Czechy wydalają 60 pracowników rosyjskiej ambasady. Powodem działania oficerów z tego kraju.
- Liczba dyplomatów rosyjskich w Pradze ulegnie redukcji.
- Powodem działań jest uprzednie wydalenie dyplomatów czeskich z Rosji.
- Według czeskich władz, w 2017 roku oficerowie rosyjscy doprowadzili do eksplozji na terenie Czech.

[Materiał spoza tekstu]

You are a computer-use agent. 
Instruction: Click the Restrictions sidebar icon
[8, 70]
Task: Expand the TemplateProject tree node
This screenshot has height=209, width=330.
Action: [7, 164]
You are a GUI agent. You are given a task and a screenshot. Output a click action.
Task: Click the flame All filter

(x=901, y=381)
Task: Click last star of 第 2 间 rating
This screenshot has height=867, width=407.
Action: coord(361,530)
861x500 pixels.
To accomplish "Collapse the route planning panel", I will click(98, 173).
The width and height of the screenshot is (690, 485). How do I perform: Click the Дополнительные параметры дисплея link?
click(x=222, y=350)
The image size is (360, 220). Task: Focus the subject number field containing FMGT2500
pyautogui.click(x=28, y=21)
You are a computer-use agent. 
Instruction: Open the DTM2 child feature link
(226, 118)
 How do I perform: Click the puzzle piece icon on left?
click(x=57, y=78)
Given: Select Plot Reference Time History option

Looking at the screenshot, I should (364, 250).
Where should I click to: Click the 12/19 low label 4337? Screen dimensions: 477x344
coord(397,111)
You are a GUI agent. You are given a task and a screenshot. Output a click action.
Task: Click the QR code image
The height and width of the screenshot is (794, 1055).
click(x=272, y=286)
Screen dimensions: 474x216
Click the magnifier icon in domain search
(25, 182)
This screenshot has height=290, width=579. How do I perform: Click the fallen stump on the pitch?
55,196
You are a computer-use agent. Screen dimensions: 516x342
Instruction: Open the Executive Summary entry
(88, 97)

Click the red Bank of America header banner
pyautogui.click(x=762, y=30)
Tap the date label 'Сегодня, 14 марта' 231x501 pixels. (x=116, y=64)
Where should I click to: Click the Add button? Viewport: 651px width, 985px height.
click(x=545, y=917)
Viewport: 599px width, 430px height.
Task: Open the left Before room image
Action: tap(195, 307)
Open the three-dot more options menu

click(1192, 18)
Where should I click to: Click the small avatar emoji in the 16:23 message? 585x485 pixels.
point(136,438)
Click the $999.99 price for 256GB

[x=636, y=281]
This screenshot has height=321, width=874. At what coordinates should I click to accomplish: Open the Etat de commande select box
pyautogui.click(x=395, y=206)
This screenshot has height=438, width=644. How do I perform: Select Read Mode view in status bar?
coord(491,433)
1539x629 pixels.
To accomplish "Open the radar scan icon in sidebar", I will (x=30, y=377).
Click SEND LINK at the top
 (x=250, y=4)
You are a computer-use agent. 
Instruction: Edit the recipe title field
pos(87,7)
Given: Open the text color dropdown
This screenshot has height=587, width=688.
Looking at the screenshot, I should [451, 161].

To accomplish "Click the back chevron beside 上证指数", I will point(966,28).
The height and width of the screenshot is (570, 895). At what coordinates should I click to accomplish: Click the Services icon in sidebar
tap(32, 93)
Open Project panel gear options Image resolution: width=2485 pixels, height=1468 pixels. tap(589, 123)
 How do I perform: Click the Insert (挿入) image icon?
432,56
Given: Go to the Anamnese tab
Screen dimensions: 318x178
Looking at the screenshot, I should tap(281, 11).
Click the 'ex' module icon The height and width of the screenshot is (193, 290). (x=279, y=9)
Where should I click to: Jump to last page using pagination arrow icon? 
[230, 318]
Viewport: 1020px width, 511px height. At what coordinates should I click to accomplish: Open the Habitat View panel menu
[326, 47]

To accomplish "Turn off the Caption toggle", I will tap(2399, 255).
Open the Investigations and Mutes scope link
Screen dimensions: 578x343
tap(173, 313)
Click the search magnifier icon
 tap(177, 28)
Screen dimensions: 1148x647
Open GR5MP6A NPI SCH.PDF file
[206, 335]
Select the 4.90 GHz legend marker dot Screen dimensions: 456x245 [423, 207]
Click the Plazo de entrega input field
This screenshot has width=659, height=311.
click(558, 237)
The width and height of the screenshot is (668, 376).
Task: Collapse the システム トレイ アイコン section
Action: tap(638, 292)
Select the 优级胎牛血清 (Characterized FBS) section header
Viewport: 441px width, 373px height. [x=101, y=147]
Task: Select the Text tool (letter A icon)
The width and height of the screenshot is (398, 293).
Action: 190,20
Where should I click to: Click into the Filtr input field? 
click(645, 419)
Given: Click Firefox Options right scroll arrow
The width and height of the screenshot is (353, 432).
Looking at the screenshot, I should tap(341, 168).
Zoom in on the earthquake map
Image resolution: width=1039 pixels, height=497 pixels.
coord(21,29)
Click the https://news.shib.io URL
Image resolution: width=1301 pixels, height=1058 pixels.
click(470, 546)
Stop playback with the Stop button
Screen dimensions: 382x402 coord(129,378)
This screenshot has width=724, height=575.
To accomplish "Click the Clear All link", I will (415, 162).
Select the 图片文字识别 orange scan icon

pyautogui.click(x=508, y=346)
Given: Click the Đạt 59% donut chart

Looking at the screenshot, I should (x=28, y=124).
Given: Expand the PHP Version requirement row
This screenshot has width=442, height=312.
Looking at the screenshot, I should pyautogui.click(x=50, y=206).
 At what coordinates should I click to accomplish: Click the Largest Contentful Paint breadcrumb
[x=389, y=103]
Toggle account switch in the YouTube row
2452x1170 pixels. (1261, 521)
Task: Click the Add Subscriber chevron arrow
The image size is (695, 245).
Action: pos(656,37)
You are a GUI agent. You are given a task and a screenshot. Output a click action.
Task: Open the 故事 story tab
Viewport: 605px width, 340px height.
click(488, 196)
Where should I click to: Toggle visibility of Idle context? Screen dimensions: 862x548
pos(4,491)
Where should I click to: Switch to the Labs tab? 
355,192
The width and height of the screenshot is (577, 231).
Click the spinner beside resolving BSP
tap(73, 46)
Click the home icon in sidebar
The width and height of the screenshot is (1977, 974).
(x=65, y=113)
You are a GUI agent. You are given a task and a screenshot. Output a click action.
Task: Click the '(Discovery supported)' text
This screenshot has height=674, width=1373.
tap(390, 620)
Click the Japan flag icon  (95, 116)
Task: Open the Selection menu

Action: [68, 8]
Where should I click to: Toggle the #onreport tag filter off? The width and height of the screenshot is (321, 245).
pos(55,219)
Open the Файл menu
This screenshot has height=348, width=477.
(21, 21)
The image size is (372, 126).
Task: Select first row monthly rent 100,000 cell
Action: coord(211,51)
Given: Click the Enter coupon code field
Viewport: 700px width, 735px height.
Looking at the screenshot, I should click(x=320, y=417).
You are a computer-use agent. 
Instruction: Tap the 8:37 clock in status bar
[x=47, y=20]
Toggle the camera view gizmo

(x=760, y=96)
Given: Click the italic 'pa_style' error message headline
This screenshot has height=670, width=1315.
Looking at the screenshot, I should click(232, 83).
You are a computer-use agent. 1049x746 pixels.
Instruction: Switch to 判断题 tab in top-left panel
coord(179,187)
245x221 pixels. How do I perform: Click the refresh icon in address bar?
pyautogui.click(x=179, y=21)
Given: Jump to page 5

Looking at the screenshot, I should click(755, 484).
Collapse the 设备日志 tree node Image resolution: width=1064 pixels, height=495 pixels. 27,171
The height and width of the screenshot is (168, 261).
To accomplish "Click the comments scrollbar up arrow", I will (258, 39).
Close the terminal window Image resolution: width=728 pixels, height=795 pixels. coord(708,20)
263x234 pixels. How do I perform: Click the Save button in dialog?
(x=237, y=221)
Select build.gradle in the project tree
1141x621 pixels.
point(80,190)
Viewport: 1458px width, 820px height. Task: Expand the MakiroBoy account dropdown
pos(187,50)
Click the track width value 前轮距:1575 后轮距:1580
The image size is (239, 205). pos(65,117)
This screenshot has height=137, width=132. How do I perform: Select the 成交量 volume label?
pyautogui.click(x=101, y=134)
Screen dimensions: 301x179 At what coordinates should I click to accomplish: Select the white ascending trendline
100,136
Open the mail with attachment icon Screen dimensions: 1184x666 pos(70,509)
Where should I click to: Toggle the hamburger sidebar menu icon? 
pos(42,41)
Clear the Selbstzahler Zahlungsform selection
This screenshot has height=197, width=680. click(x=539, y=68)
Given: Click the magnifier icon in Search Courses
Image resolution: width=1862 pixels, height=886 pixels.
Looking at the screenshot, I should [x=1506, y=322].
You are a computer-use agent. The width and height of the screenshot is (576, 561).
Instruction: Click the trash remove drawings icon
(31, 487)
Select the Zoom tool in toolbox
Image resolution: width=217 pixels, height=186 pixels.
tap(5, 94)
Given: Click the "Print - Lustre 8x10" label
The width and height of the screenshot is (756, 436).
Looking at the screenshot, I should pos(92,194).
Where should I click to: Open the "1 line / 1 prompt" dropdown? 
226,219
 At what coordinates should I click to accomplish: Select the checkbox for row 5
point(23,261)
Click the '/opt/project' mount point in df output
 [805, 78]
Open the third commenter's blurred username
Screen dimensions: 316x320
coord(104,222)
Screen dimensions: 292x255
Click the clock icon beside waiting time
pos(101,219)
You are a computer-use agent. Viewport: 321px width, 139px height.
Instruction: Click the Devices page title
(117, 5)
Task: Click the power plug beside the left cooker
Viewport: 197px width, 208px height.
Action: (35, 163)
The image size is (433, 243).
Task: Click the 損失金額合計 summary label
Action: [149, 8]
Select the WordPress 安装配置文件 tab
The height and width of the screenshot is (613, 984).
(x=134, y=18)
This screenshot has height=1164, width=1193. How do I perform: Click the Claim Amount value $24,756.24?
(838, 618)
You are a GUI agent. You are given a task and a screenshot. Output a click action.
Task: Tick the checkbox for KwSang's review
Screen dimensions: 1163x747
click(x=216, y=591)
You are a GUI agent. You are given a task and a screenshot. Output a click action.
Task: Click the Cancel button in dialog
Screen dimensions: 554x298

- Zobacz także: Komisja Europejska pozwie AstraZeneca. Problemy koncernu
Jakub Kulhánek, czeski minister spraw zagranicznych poinformował o usunięciu pracowników rosyjskiej ambasady. Czechy wydalą 60 osób z personelu.
Równa liczba dyplomatów
Czesi oczekiwali na odpowiedź Rosji w sprawie przywrócenia do czynności 20 czeskich pracowników dyplomatycznych, uprzednio odwołanych. Zgodnie z decyzją Kulhánka, ilość rosyjskich dyplomatów w Pradze ma być równa czeskim w Moskwie. Tam bowiem zostało ich tylko kilku, co sparaliżowało prace czeskiej ambasady. Redukcja Rosjan ma zostać przeprowadzona do końca maja.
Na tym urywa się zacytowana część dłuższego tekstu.